EXERCISE> Please write out the data that follows, word for word.

Saved data entries
+--
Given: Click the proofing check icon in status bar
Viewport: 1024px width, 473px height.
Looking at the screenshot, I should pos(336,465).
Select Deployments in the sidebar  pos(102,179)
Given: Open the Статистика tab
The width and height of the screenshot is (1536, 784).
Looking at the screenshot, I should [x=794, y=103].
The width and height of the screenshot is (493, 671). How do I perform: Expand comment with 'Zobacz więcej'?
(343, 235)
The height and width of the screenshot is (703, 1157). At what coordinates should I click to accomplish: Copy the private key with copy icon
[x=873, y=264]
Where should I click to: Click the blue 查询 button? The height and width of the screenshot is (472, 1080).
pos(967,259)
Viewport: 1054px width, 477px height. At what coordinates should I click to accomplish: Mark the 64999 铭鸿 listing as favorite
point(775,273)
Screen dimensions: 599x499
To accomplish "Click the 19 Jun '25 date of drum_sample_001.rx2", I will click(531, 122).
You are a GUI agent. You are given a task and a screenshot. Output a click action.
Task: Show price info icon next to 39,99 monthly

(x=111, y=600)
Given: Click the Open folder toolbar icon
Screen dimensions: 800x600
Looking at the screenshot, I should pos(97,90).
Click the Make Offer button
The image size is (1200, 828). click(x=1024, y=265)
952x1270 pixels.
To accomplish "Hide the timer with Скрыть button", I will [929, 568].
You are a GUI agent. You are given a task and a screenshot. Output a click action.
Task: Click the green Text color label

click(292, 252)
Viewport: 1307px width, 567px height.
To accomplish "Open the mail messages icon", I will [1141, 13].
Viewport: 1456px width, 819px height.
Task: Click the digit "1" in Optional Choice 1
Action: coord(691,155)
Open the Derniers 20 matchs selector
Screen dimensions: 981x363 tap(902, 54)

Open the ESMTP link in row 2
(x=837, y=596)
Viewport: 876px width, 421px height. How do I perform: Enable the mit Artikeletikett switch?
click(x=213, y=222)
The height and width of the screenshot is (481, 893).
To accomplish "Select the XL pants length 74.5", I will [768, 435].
+--
FINISHED EXERCISE>
Given: Click the proofing check icon in status bar
Viewport: 1024px width, 473px height.
Looking at the screenshot, I should pos(336,465).
Select Deployments in the sidebar  pos(102,179)
Given: Open the Статистика tab
The width and height of the screenshot is (1536, 784).
Looking at the screenshot, I should [x=794, y=103].
The width and height of the screenshot is (493, 671). How do I perform: Expand comment with 'Zobacz więcej'?
(343, 235)
The height and width of the screenshot is (703, 1157). At what coordinates should I click to accomplish: Copy the private key with copy icon
[x=873, y=264]
Where should I click to: Click the blue 查询 button? The height and width of the screenshot is (472, 1080).
pos(967,259)
Viewport: 1054px width, 477px height. At what coordinates should I click to accomplish: Mark the 64999 铭鸿 listing as favorite
point(775,273)
Screen dimensions: 599x499
To accomplish "Click the 19 Jun '25 date of drum_sample_001.rx2", I will click(531, 122).
You are a GUI agent. You are given a task and a screenshot. Output a click action.
Task: Show price info icon next to 39,99 monthly

(x=111, y=600)
Given: Click the Open folder toolbar icon
Screen dimensions: 800x600
Looking at the screenshot, I should pos(97,90).
Click the Make Offer button
The image size is (1200, 828). click(x=1024, y=265)
952x1270 pixels.
To accomplish "Hide the timer with Скрыть button", I will [929, 568].
You are a GUI agent. You are given a task and a screenshot. Output a click action.
Task: Click the green Text color label

click(292, 252)
Viewport: 1307px width, 567px height.
To accomplish "Open the mail messages icon", I will [1141, 13].
Viewport: 1456px width, 819px height.
Task: Click the digit "1" in Optional Choice 1
Action: coord(691,155)
Open the Derniers 20 matchs selector
Screen dimensions: 981x363 tap(902, 54)

Open the ESMTP link in row 2
(x=837, y=596)
Viewport: 876px width, 421px height. How do I perform: Enable the mit Artikeletikett switch?
click(x=213, y=222)
The height and width of the screenshot is (481, 893).
To accomplish "Select the XL pants length 74.5", I will [768, 435].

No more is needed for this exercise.